_Work required_: Print exactly what appears from the line containing "Select 出口12 from the dropdown list" through the final line of the data below, pictures excluded.

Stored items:
---

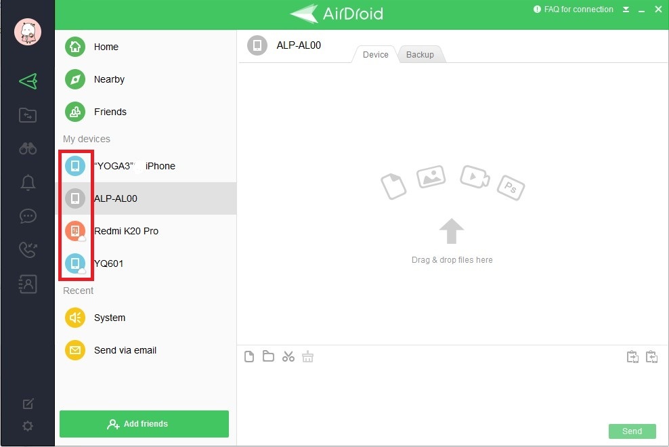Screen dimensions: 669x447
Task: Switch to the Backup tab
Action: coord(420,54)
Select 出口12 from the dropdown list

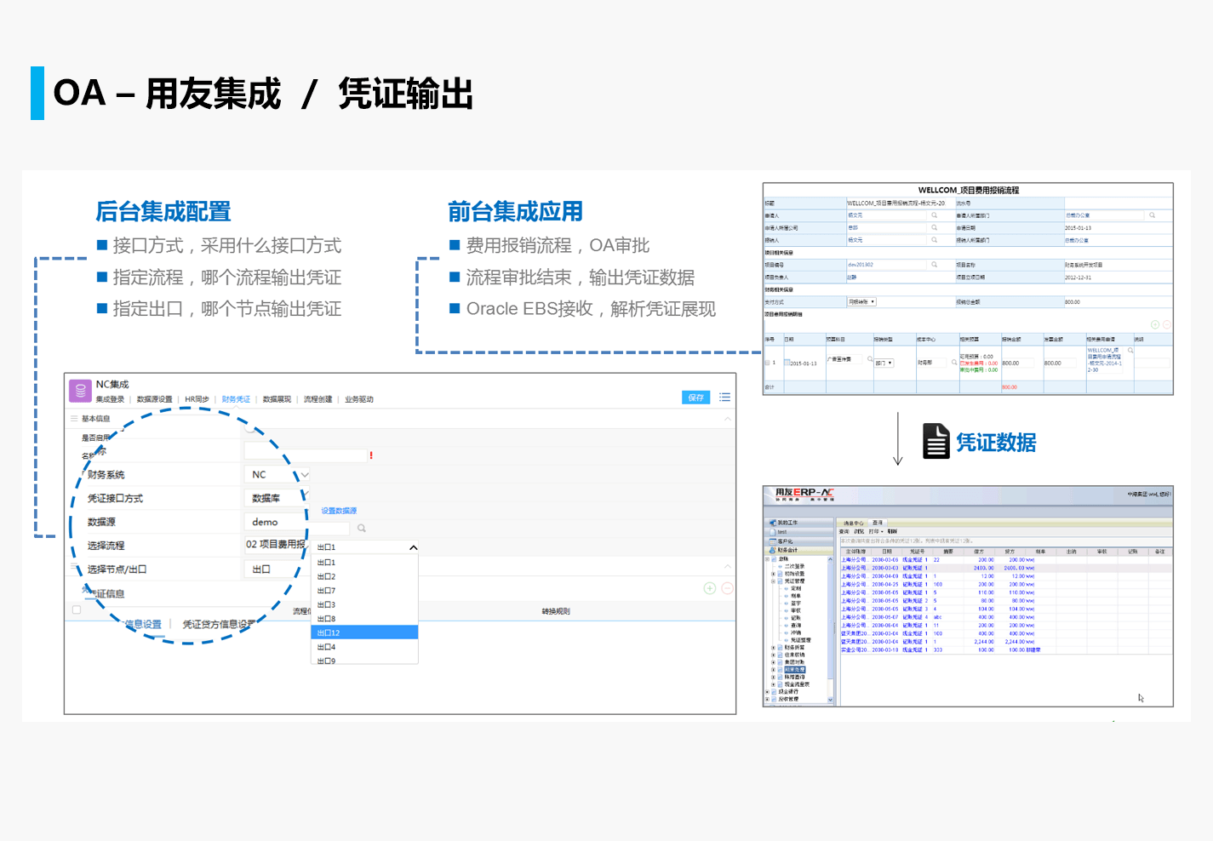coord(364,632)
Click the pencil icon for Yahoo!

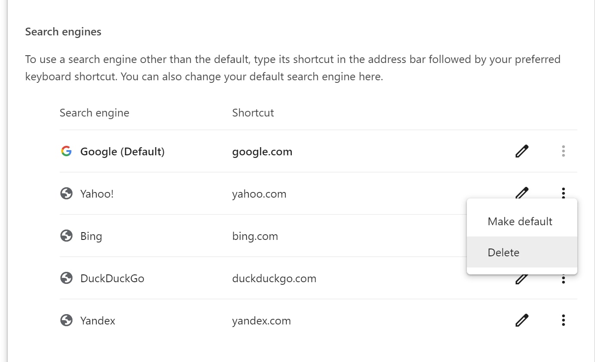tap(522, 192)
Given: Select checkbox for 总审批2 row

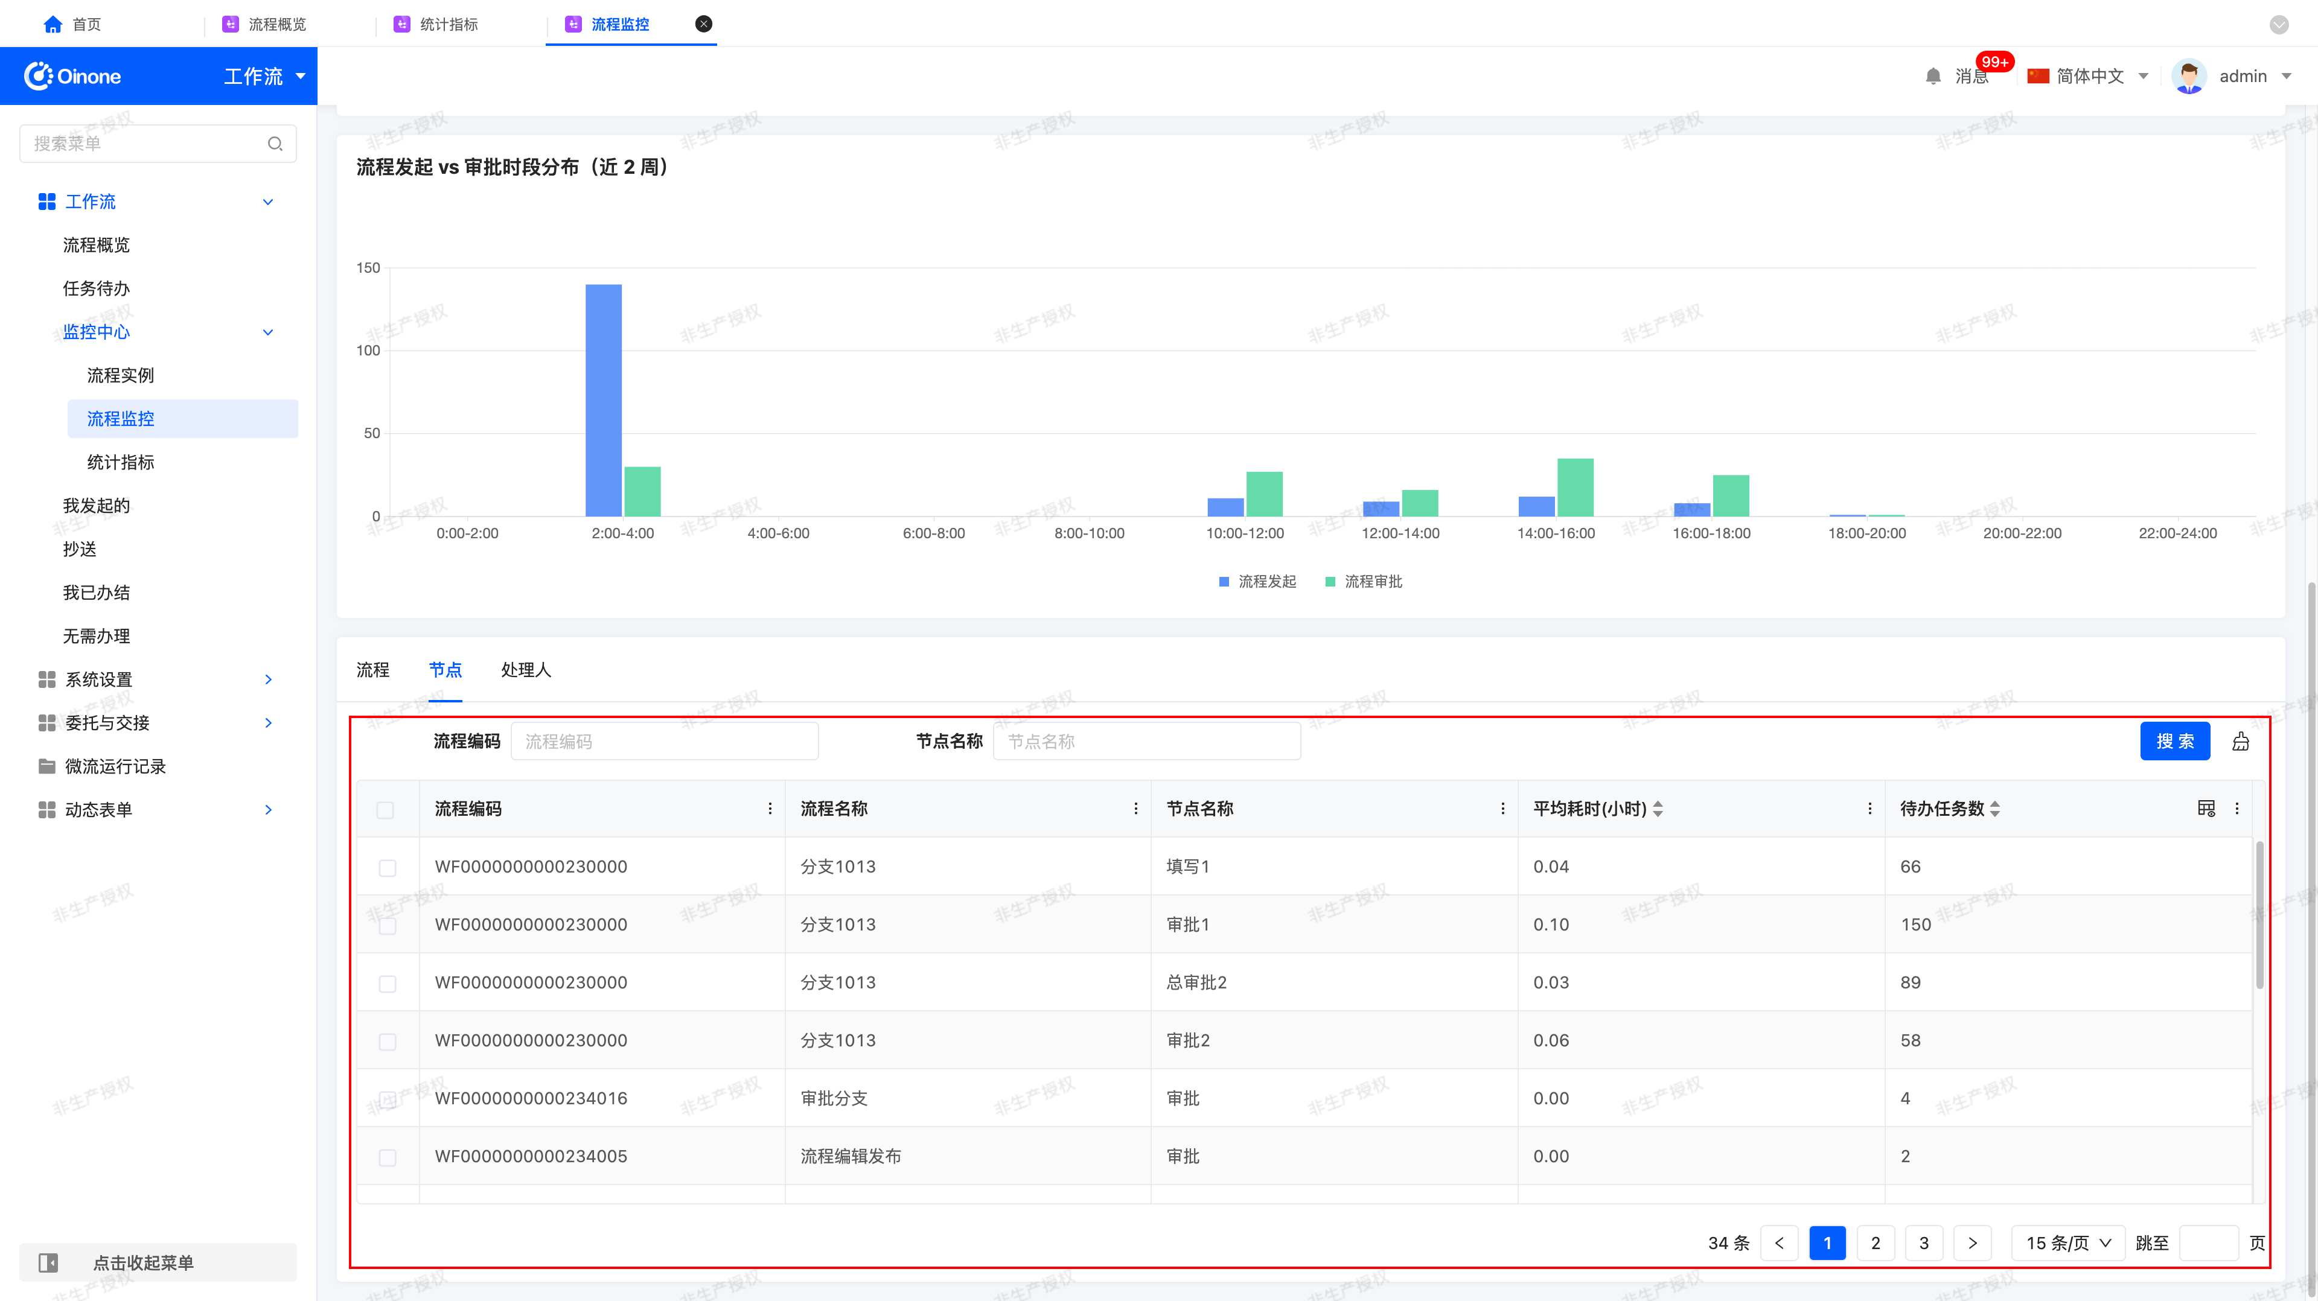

---

_Written response_:
Select 出口12 from the dropdown list

coord(364,632)
Click the pencil icon for Yahoo!

tap(522, 192)
Given: Select checkbox for 总审批2 row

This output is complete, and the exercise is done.